# [Records provided]
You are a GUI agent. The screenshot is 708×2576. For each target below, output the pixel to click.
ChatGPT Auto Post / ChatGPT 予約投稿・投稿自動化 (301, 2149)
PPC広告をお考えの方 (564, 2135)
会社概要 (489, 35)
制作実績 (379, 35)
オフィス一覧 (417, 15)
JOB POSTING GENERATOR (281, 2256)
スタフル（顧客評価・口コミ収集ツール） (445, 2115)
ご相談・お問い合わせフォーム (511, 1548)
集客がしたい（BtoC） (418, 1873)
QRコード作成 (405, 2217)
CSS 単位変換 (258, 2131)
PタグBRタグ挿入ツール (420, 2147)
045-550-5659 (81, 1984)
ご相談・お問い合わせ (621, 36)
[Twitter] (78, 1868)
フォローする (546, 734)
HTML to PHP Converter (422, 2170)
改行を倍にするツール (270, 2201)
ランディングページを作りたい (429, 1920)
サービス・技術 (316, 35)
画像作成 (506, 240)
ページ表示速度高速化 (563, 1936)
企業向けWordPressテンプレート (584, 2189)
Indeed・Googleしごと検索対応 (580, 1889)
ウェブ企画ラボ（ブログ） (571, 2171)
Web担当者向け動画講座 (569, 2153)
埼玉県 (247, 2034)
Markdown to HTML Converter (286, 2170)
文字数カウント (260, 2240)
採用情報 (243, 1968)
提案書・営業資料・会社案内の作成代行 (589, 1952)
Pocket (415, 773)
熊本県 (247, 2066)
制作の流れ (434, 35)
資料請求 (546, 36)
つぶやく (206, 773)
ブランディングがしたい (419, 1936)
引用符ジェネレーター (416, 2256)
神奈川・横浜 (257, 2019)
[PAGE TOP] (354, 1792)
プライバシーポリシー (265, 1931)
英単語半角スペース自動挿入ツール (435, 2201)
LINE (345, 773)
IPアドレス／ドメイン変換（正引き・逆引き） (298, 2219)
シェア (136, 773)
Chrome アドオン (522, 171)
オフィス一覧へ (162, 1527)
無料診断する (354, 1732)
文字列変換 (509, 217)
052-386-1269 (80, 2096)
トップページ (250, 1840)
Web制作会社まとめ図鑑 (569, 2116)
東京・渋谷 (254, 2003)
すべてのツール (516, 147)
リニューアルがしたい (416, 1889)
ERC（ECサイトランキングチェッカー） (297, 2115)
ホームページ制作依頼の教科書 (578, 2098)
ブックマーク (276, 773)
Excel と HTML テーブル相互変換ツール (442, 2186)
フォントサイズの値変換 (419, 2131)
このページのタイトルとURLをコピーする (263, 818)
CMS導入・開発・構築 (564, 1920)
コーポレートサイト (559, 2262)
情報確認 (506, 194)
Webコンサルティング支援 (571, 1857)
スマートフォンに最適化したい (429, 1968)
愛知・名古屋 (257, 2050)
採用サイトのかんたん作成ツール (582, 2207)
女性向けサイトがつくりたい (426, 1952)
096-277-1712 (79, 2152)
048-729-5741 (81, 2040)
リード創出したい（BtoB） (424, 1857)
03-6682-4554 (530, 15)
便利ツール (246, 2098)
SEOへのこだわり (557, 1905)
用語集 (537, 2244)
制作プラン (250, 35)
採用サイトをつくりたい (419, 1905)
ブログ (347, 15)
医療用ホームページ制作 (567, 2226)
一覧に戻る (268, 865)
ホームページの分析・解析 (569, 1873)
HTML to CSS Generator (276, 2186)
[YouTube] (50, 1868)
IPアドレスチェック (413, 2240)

# [What is being asked]
Can you reproduce the stretch of rows from "PタグBRタグ挿入ツール (420, 2147)" through "Indeed・Googleしごと検索対応 (580, 1889)", switching "Converter" to "Transformer" and keeping everything else the same?

# [Response below]
PタグBRタグ挿入ツール (420, 2147)
045-550-5659 (81, 1984)
ご相談・お問い合わせ (621, 36)
[Twitter] (78, 1868)
フォローする (546, 734)
HTML to PHP Transformer (422, 2170)
改行を倍にするツール (270, 2201)
ランディングページを作りたい (429, 1920)
サービス・技術 (316, 35)
画像作成 (506, 240)
ページ表示速度高速化 (563, 1936)
企業向けWordPressテンプレート (584, 2189)
Indeed・Googleしごと検索対応 (580, 1889)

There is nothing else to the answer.